▶ Material for this task
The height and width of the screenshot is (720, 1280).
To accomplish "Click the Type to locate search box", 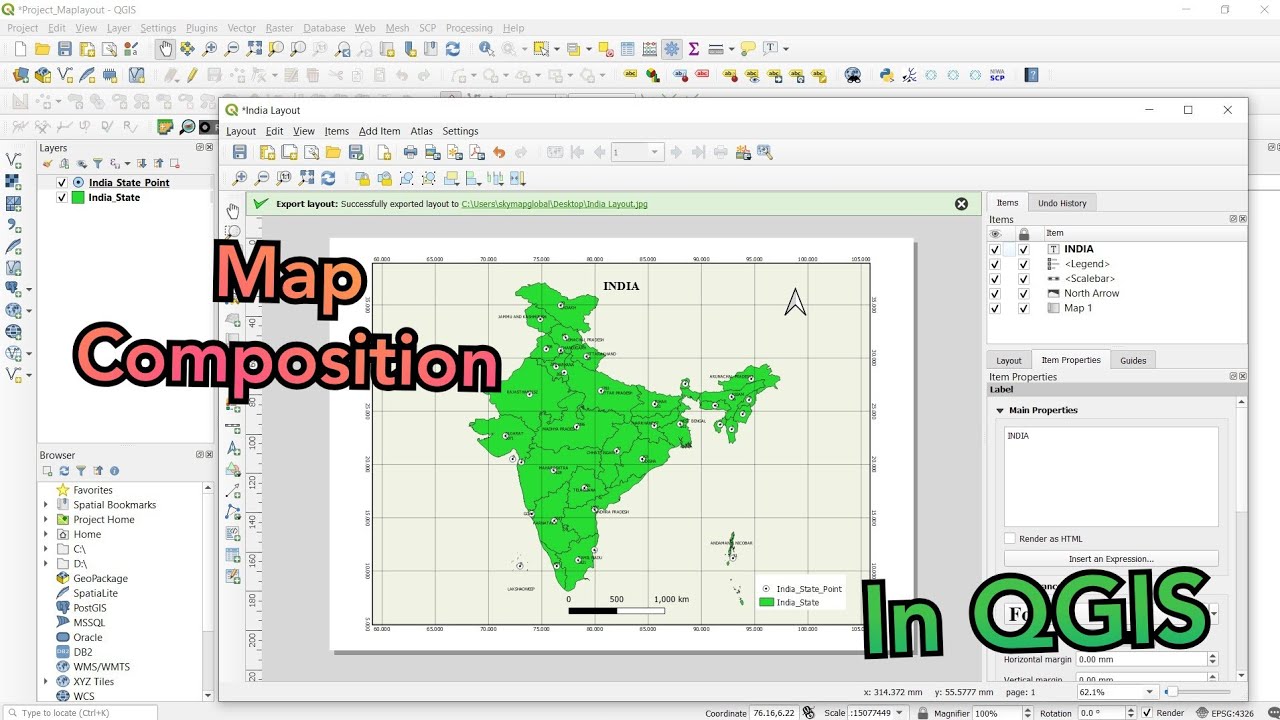I will [x=80, y=713].
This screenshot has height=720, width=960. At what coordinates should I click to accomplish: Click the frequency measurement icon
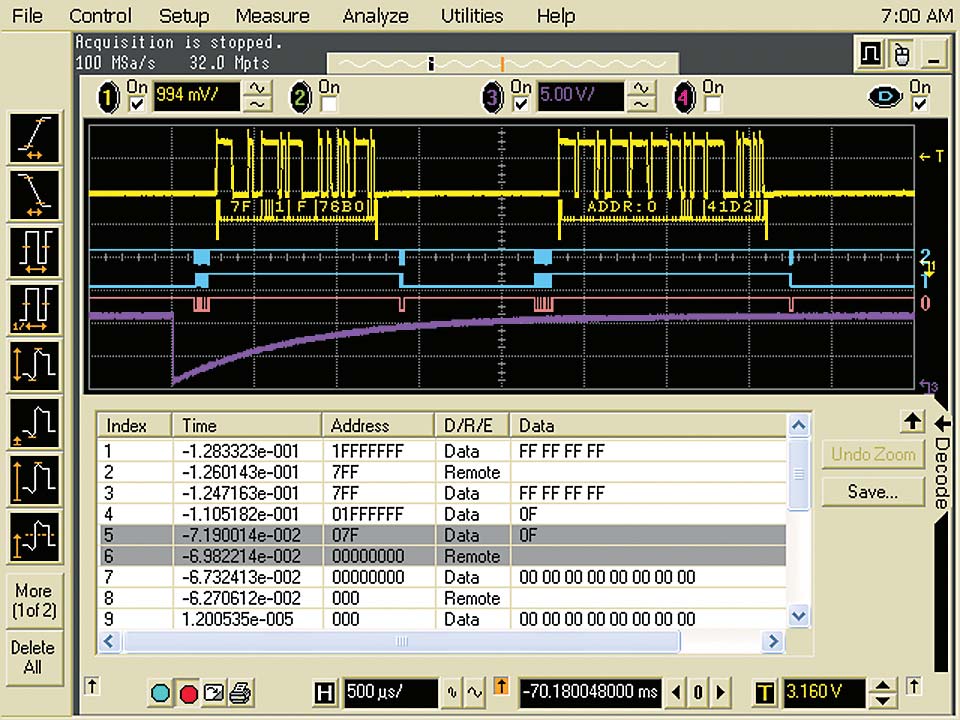click(33, 309)
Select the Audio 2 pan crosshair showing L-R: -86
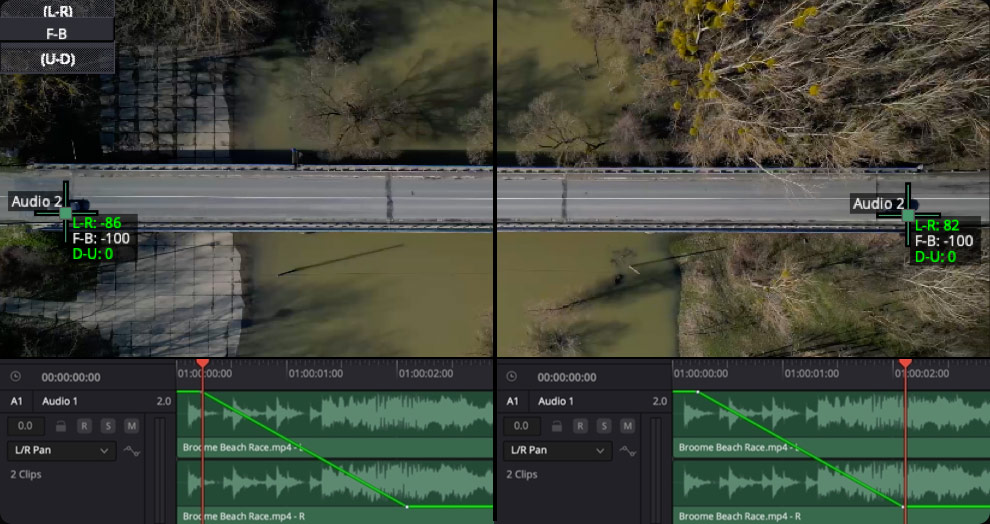This screenshot has height=524, width=990. 66,213
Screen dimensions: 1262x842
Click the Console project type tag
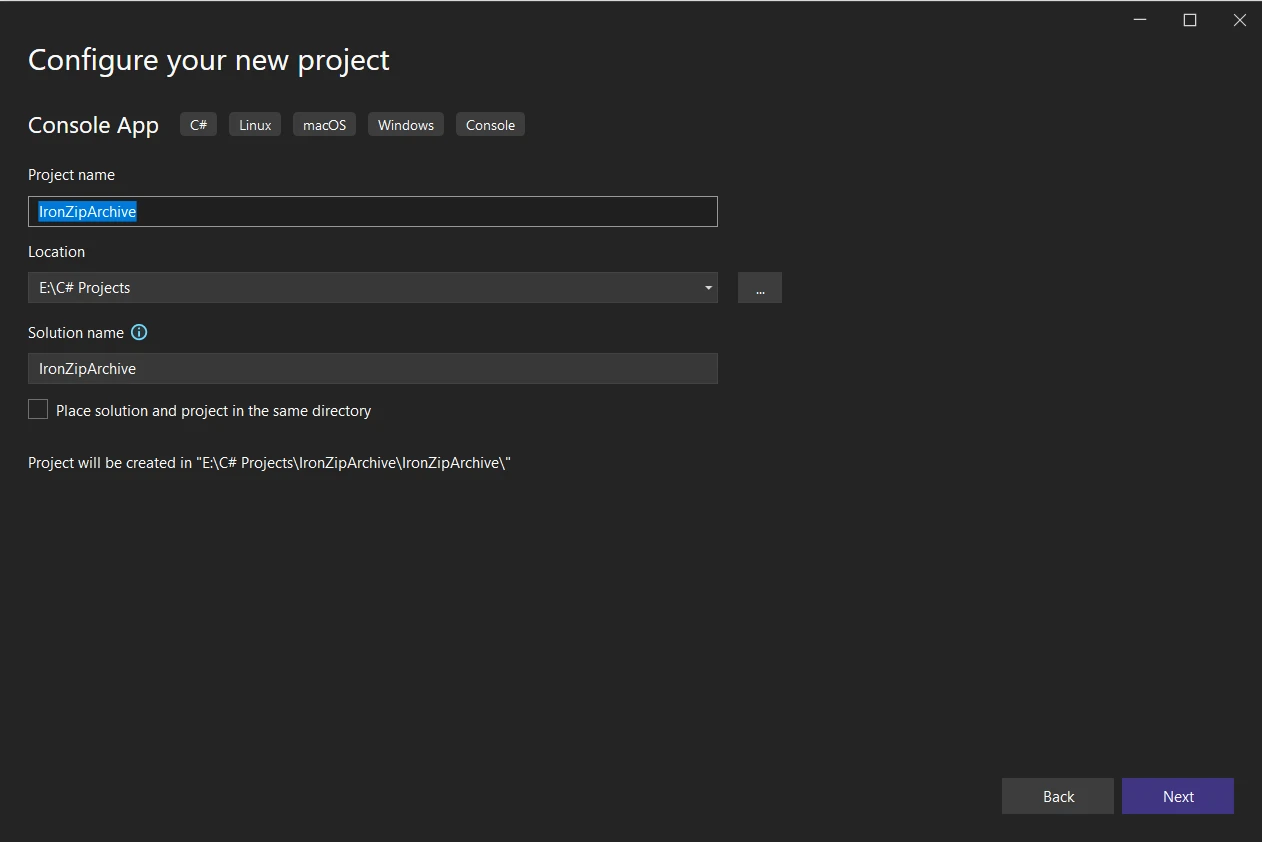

▶ Task description
The lines to copy begin with the one containing "Screen dimensions: 1262x842" and end with the last line of the entries above; copy them exactly, minus the pictures.

▶ Output below
Screen dimensions: 1262x842
Click the Console project type tag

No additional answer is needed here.